## Work instructions
Your output should repeat each record below with no differences.

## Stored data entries
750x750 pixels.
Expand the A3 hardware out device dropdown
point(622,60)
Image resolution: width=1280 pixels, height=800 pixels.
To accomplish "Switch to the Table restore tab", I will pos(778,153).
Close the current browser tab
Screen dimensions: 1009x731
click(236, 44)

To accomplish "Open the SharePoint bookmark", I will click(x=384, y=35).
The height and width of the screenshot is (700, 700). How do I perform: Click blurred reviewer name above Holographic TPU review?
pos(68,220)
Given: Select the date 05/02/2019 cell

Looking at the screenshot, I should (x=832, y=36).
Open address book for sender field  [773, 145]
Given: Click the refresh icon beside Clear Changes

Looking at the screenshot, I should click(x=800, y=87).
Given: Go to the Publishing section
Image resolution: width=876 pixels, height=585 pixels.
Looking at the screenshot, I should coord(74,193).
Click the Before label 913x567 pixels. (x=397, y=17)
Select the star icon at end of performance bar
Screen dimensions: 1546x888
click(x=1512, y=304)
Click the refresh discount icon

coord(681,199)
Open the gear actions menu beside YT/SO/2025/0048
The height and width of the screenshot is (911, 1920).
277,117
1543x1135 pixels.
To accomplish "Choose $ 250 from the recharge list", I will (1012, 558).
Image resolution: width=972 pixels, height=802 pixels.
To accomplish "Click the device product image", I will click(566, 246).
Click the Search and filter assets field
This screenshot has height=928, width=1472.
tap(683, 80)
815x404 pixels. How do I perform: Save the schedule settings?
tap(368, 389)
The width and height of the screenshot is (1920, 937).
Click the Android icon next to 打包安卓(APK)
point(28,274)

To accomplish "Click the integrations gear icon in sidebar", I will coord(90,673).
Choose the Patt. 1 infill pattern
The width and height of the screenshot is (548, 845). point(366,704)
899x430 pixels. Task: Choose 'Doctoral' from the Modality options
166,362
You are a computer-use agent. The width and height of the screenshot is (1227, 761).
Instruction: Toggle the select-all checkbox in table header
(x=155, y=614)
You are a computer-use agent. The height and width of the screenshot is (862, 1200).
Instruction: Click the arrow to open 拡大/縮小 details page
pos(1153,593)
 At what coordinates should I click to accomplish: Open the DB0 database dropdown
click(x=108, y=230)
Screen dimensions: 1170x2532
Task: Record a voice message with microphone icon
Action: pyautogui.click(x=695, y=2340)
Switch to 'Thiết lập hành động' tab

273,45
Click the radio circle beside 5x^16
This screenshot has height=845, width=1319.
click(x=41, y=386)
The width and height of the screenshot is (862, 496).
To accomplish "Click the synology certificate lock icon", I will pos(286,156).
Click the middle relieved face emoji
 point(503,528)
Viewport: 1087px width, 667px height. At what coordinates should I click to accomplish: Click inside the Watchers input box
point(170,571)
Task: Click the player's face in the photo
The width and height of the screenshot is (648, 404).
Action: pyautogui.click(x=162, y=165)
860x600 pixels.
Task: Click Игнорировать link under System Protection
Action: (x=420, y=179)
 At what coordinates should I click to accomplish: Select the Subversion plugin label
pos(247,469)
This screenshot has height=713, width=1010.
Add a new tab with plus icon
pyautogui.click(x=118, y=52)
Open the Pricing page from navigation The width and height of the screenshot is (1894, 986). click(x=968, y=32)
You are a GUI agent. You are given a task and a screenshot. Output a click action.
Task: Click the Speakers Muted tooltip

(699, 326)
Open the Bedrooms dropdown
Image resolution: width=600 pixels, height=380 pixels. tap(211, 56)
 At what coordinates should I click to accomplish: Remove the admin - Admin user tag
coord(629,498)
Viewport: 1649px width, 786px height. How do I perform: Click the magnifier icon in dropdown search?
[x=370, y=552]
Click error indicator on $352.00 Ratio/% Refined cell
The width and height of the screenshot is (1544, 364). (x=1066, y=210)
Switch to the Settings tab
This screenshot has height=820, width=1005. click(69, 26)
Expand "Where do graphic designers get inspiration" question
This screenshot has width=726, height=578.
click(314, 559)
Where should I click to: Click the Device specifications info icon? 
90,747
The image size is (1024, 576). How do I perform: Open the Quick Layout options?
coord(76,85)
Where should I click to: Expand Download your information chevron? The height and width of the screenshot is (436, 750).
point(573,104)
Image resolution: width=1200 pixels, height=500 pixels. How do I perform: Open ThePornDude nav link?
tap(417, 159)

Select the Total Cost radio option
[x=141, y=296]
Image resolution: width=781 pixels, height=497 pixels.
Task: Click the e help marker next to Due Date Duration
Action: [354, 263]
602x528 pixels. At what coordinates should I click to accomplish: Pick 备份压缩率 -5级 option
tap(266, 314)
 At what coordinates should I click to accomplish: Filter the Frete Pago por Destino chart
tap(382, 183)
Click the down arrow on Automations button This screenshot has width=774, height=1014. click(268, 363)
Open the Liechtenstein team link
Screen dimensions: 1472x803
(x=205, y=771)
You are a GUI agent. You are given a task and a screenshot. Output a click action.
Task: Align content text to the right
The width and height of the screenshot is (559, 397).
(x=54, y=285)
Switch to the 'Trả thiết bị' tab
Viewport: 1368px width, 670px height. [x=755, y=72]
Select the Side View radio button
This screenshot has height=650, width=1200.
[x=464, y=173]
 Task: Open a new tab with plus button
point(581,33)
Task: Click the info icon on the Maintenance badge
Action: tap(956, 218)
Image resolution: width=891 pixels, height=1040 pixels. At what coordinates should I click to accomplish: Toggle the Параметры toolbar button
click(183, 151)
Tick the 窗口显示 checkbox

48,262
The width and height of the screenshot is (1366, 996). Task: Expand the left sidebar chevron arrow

## Output for this task
750x750 pixels.
Expand the A3 hardware out device dropdown
point(622,60)
Image resolution: width=1280 pixels, height=800 pixels.
To accomplish "Switch to the Table restore tab", I will pos(778,153).
Close the current browser tab
Screen dimensions: 1009x731
click(236, 44)

To accomplish "Open the SharePoint bookmark", I will click(x=384, y=35).
The height and width of the screenshot is (700, 700). How do I perform: Click blurred reviewer name above Holographic TPU review?
pos(68,220)
Given: Select the date 05/02/2019 cell

Looking at the screenshot, I should (x=832, y=36).
Open address book for sender field  [773, 145]
Given: Click the refresh icon beside Clear Changes

Looking at the screenshot, I should click(x=800, y=87).
Given: Go to the Publishing section
Image resolution: width=876 pixels, height=585 pixels.
Looking at the screenshot, I should coord(74,193).
Click the Before label 913x567 pixels. (x=397, y=17)
Select the star icon at end of performance bar
Screen dimensions: 1546x888
click(x=1512, y=304)
Click the refresh discount icon

coord(681,199)
Open the gear actions menu beside YT/SO/2025/0048
The height and width of the screenshot is (911, 1920).
277,117
1543x1135 pixels.
To accomplish "Choose $ 250 from the recharge list", I will (1012, 558).
Image resolution: width=972 pixels, height=802 pixels.
To accomplish "Click the device product image", I will click(566, 246).
Click the Search and filter assets field
This screenshot has height=928, width=1472.
tap(683, 80)
815x404 pixels. How do I perform: Save the schedule settings?
tap(368, 389)
The width and height of the screenshot is (1920, 937).
Click the Android icon next to 打包安卓(APK)
point(28,274)

To accomplish "Click the integrations gear icon in sidebar", I will coord(90,673).
Choose the Patt. 1 infill pattern
The width and height of the screenshot is (548, 845). point(366,704)
899x430 pixels. Task: Choose 'Doctoral' from the Modality options
166,362
You are a computer-use agent. The width and height of the screenshot is (1227, 761).
Instruction: Toggle the select-all checkbox in table header
(x=155, y=614)
You are a computer-use agent. The height and width of the screenshot is (862, 1200).
Instruction: Click the arrow to open 拡大/縮小 details page
pos(1153,593)
 At what coordinates should I click to accomplish: Open the DB0 database dropdown
click(x=108, y=230)
Screen dimensions: 1170x2532
Task: Record a voice message with microphone icon
Action: pyautogui.click(x=695, y=2340)
Switch to 'Thiết lập hành động' tab

273,45
Click the radio circle beside 5x^16
This screenshot has height=845, width=1319.
click(x=41, y=386)
The width and height of the screenshot is (862, 496).
To accomplish "Click the synology certificate lock icon", I will pos(286,156).
Click the middle relieved face emoji
 point(503,528)
Viewport: 1087px width, 667px height. At what coordinates should I click to accomplish: Click inside the Watchers input box
point(170,571)
Task: Click the player's face in the photo
The width and height of the screenshot is (648, 404).
Action: pyautogui.click(x=162, y=165)
860x600 pixels.
Task: Click Игнорировать link under System Protection
Action: (x=420, y=179)
 At what coordinates should I click to accomplish: Select the Subversion plugin label
pos(247,469)
This screenshot has height=713, width=1010.
Add a new tab with plus icon
pyautogui.click(x=118, y=52)
Open the Pricing page from navigation The width and height of the screenshot is (1894, 986). click(x=968, y=32)
You are a GUI agent. You are given a task and a screenshot. Output a click action.
Task: Click the Speakers Muted tooltip

(699, 326)
Open the Bedrooms dropdown
Image resolution: width=600 pixels, height=380 pixels. tap(211, 56)
 At what coordinates should I click to accomplish: Remove the admin - Admin user tag
coord(629,498)
Viewport: 1649px width, 786px height. How do I perform: Click the magnifier icon in dropdown search?
[x=370, y=552]
Click error indicator on $352.00 Ratio/% Refined cell
The width and height of the screenshot is (1544, 364). (x=1066, y=210)
Switch to the Settings tab
This screenshot has height=820, width=1005. click(69, 26)
Expand "Where do graphic designers get inspiration" question
This screenshot has width=726, height=578.
click(314, 559)
Where should I click to: Click the Device specifications info icon? 
90,747
The image size is (1024, 576). How do I perform: Open the Quick Layout options?
coord(76,85)
Where should I click to: Expand Download your information chevron? The height and width of the screenshot is (436, 750).
point(573,104)
Image resolution: width=1200 pixels, height=500 pixels. How do I perform: Open ThePornDude nav link?
tap(417, 159)

Select the Total Cost radio option
[x=141, y=296]
Image resolution: width=781 pixels, height=497 pixels.
Task: Click the e help marker next to Due Date Duration
Action: [354, 263]
602x528 pixels. At what coordinates should I click to accomplish: Pick 备份压缩率 -5级 option
tap(266, 314)
 At what coordinates should I click to accomplish: Filter the Frete Pago por Destino chart
tap(382, 183)
Click the down arrow on Automations button This screenshot has width=774, height=1014. click(268, 363)
Open the Liechtenstein team link
Screen dimensions: 1472x803
(x=205, y=771)
You are a GUI agent. You are given a task and a screenshot. Output a click action.
Task: Align content text to the right
The width and height of the screenshot is (559, 397).
(x=54, y=285)
Switch to the 'Trả thiết bị' tab
Viewport: 1368px width, 670px height. [x=755, y=72]
Select the Side View radio button
This screenshot has height=650, width=1200.
[x=464, y=173]
 Task: Open a new tab with plus button
point(581,33)
Task: Click the info icon on the Maintenance badge
Action: tap(956, 218)
Image resolution: width=891 pixels, height=1040 pixels. At what coordinates should I click to accomplish: Toggle the Параметры toolbar button
click(183, 151)
Tick the 窗口显示 checkbox

48,262
The width and height of the screenshot is (1366, 996). Task: Expand the left sidebar chevron arrow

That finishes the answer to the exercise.